A DTM is an approximation from which it is possible to infer meaning about the world. Publishers of height data tend to give measurements of how closely a model fits the real world. But that does not tell you how well it will infer meaning for a particular question.

For example, if you want to calculate gradient for a very flat area of land a sparse model will be sufficient. The same model will be much less useful in terrain with very close canyons and steep cliff edges.

It is possible to use sparse data to model the world and correctly infer meaning if the data is right for that particular purpose. It is also possible to yield bad results from accurate and precise data.

Low resolution data can give accurate predictions about a specific phenomena if it is suitable for that particular use.

• So are you saying precision and resolution are different in this context? Aug 19, 2013 at 2:39
• Its difficult to not get bogged down in semantics. You can say that higher resolution is better than low resolution, and quantify that using precision and accuracy. But most of the time analysis is performed to answer a particular question and you want to get the right answer.

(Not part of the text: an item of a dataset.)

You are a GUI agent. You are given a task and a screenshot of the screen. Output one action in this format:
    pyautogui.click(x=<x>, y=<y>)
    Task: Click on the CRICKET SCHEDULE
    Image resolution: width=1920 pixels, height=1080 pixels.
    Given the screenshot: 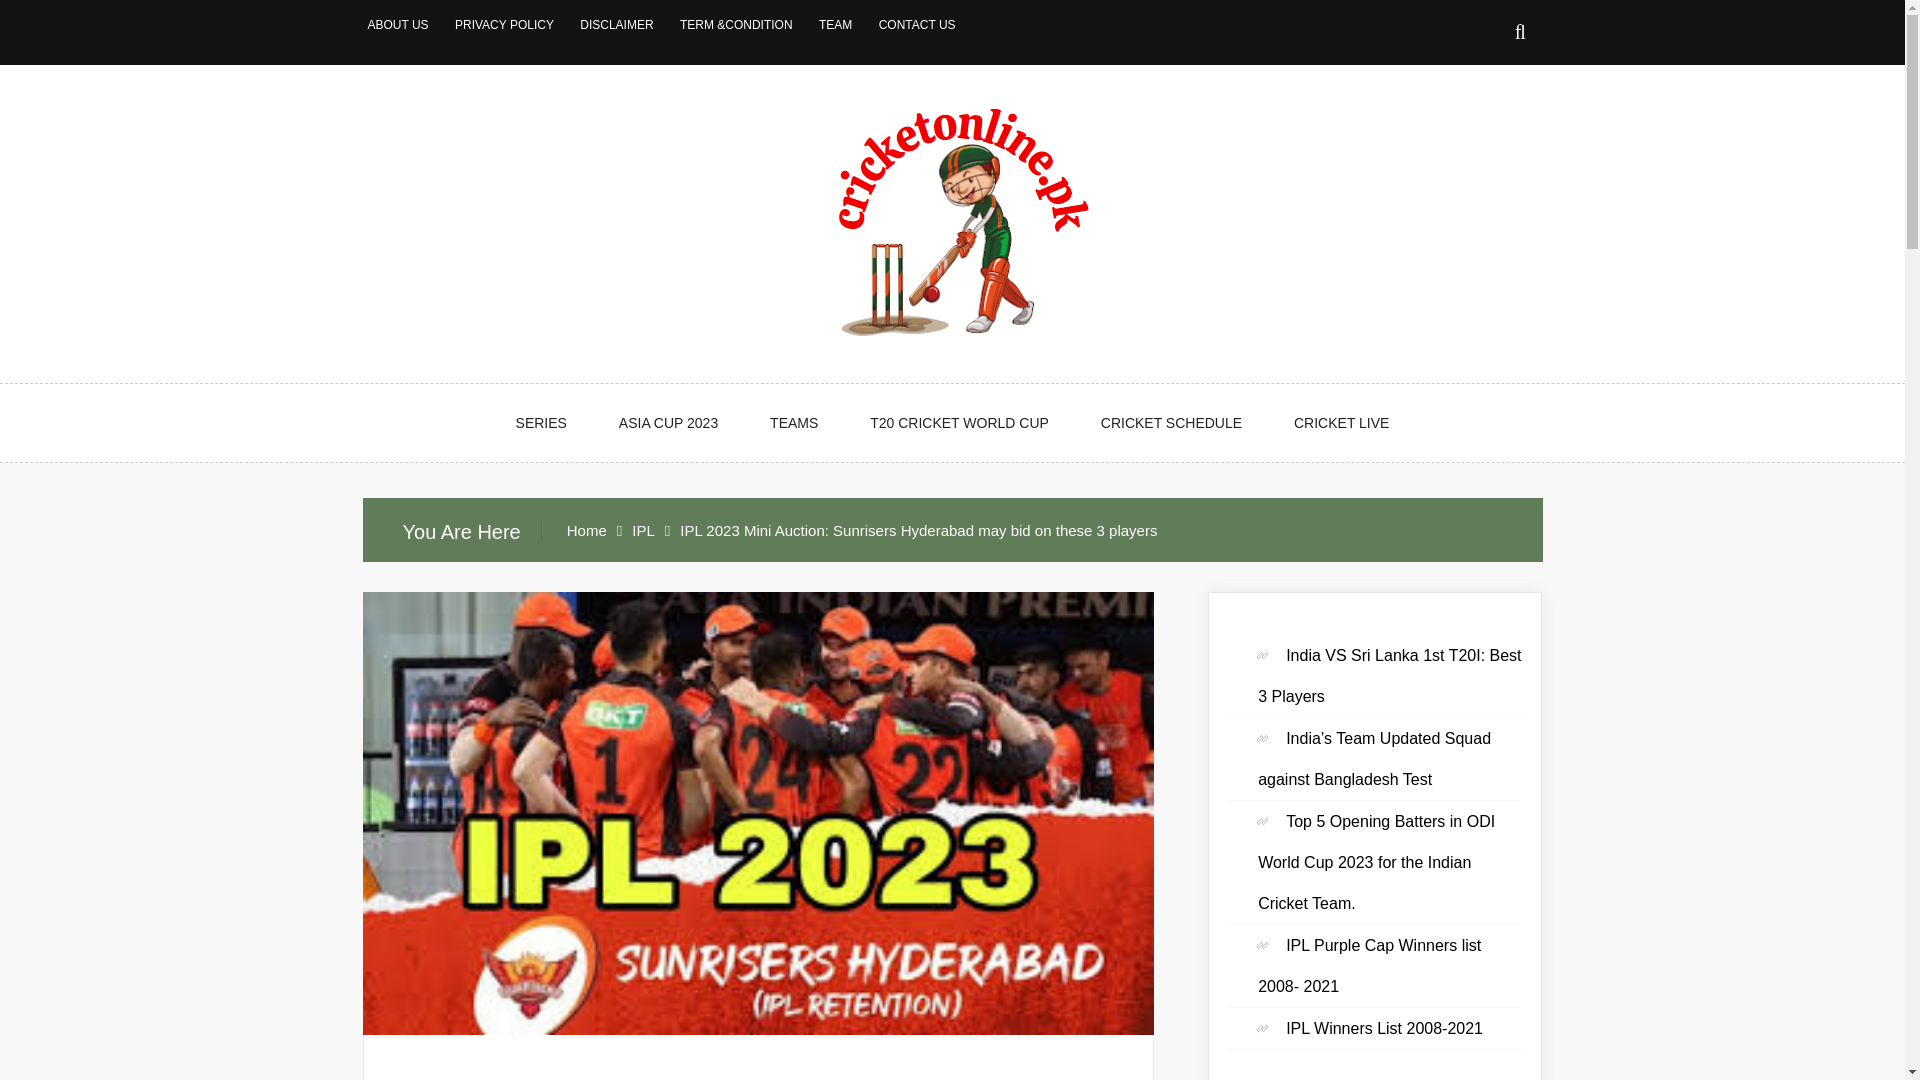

Is the data precise enough for your analysis? This is certainly linked to resolution but it is more complicated than just resolution. Aug 19, 2013 at 13:15

In practice, a DEM of a resolution of 90m means that only one altitude value is attributed to a square of 90*90m size. How accurate is that unique value? The answer to that question drive to the notion of precision. A DEM of 90m resolution may have a precision of 2m. By the same way, a DEM of 45m resolution may have a precision of 10m. In a nutshell, It is meaningful to work with a DEM of both higher resolution and precision. Hope this helps.